From award-winning director Roberto Moreira, Paulista is the story of [six] young peoplein search of love amid the frantic pace of São Paulo. What will a relationship unearth of their unspoken past, and can they dare hope for a happy future?—Paulista Tag Line

I attended the 2010 Palm Springs Film Festival earlier this year and enjoyed the foreign film Paulista, which was directed by award-winning Robert Moreira.  The film won Best Picture and Best Actress at the Hollywood Brazillian Film Festival and has received rave reviews in the independent film circuit.  Paulista features the following accomplished Brazillian actors: Silvia Lourenco, Maria Clara Spinelli, Danni Carlos, Paulo Vilhena, Fabio Herford, Leilah Moreno, and Gustavo Machado.  This is a Portuguese film with English subtitles—I purposely avoid movies with subtitles.  They can be distracting, and you spend most of the movie reading. You end up missing a lot of the visual aspects of the movie.  However, I found with Paulista the subtitles were not at all distracting.
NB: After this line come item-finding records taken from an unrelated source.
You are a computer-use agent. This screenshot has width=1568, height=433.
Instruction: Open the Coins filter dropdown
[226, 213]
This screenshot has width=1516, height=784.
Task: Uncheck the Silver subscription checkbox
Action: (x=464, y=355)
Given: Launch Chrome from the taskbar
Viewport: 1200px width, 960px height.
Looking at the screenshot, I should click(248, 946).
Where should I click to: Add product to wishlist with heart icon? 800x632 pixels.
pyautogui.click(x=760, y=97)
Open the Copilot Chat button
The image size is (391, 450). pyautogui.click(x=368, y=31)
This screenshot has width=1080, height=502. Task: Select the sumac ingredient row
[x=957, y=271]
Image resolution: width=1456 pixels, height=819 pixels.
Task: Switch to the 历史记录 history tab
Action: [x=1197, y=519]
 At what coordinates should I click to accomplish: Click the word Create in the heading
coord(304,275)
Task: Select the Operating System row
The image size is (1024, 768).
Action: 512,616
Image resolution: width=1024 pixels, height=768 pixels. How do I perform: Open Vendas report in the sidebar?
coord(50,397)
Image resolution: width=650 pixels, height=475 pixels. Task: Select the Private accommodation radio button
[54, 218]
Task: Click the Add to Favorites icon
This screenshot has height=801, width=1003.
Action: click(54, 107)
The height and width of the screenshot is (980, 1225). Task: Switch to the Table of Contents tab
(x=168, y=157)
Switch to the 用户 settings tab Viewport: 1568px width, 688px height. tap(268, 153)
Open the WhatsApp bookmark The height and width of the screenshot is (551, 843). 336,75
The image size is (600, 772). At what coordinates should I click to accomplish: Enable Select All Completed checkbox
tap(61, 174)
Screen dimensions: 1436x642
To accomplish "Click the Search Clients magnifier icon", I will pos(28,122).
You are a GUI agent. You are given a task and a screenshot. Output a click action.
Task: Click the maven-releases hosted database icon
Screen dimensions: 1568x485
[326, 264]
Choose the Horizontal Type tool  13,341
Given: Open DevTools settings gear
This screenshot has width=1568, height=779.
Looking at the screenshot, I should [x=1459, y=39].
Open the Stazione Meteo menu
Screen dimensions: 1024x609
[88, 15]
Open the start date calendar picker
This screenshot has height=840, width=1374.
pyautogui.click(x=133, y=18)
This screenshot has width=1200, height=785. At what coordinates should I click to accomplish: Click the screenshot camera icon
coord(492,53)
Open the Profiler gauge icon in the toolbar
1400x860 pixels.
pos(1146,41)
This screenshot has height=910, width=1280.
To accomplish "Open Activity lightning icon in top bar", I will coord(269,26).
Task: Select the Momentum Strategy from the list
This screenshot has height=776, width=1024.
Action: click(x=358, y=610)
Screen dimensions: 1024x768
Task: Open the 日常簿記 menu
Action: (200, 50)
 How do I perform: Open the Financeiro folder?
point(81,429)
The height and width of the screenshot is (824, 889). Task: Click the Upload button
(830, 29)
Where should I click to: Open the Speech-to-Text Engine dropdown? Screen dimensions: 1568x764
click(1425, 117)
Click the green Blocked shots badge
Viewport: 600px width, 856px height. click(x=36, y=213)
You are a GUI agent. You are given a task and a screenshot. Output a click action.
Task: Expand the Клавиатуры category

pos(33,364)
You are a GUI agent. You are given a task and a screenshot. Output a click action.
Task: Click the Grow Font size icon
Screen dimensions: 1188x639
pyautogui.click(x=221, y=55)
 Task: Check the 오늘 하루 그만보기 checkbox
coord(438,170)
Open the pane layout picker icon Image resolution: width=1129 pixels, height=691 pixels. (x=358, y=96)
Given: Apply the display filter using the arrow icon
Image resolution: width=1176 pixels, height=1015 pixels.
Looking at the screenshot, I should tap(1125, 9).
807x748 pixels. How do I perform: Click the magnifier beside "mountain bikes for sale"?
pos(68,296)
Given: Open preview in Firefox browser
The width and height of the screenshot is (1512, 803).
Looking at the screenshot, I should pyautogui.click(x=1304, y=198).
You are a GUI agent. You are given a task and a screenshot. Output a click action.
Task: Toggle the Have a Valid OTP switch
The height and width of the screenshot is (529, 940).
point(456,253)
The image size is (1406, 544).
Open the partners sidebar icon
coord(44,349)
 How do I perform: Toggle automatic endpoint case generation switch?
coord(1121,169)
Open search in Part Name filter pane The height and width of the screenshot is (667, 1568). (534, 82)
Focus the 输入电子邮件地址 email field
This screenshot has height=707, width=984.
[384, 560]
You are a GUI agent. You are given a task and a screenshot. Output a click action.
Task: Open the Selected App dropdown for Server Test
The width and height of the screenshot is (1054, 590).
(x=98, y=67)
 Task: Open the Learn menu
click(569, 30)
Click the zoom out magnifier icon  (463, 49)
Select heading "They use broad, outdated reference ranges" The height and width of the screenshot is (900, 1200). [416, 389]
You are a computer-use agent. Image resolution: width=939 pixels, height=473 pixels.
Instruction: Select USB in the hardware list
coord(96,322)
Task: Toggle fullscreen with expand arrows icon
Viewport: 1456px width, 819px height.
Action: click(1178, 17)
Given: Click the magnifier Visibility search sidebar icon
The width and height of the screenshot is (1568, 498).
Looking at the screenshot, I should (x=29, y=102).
The acting was natural, realistic; and there was a strong emphasis on realism.  In Paulista’s original synopsis there are three people searching for love; but there are actually six people searching for love—three young women and three young men. That’s all I’m going to say (I don’t want this to turn into a spoiler review). In my experience I have seen directors make exhaustive attempts to portray the types of relationships on the big screen that are portrayed in Paulista, and I have been very disappointed at the outcome.   

The real genius of this movie is the director’s choice of actors, as well as cinematographer (Marcelo Trotta), and music director (Livio Tratenberg).  Roberto Moreira has written and directed a compelling story that is entertaining, thought provoking, slightly erotic, comedic, and of course, full of surprises, creating a very entertaining film well worth the price of admission.  You will definitely feel the emotional connections with each character.  Paulista offers relatable human experiences in your own intimate relationships.  Don’t be surprised if you cry or feel frustration during this film.  My only advice when viewing?  Watch it with an open mind and you will have a great time.  This movie is a bit Ghost, a bit anti-Ghost . . . without the ghost and the pottery wheel!  It’s a movie filled with love, passion, and spirituality.  I’d compare it to Patrick Swayze’s/Demi Moore’s Ghost . . . he couldn’t live in her world, and she couldn’t live in his.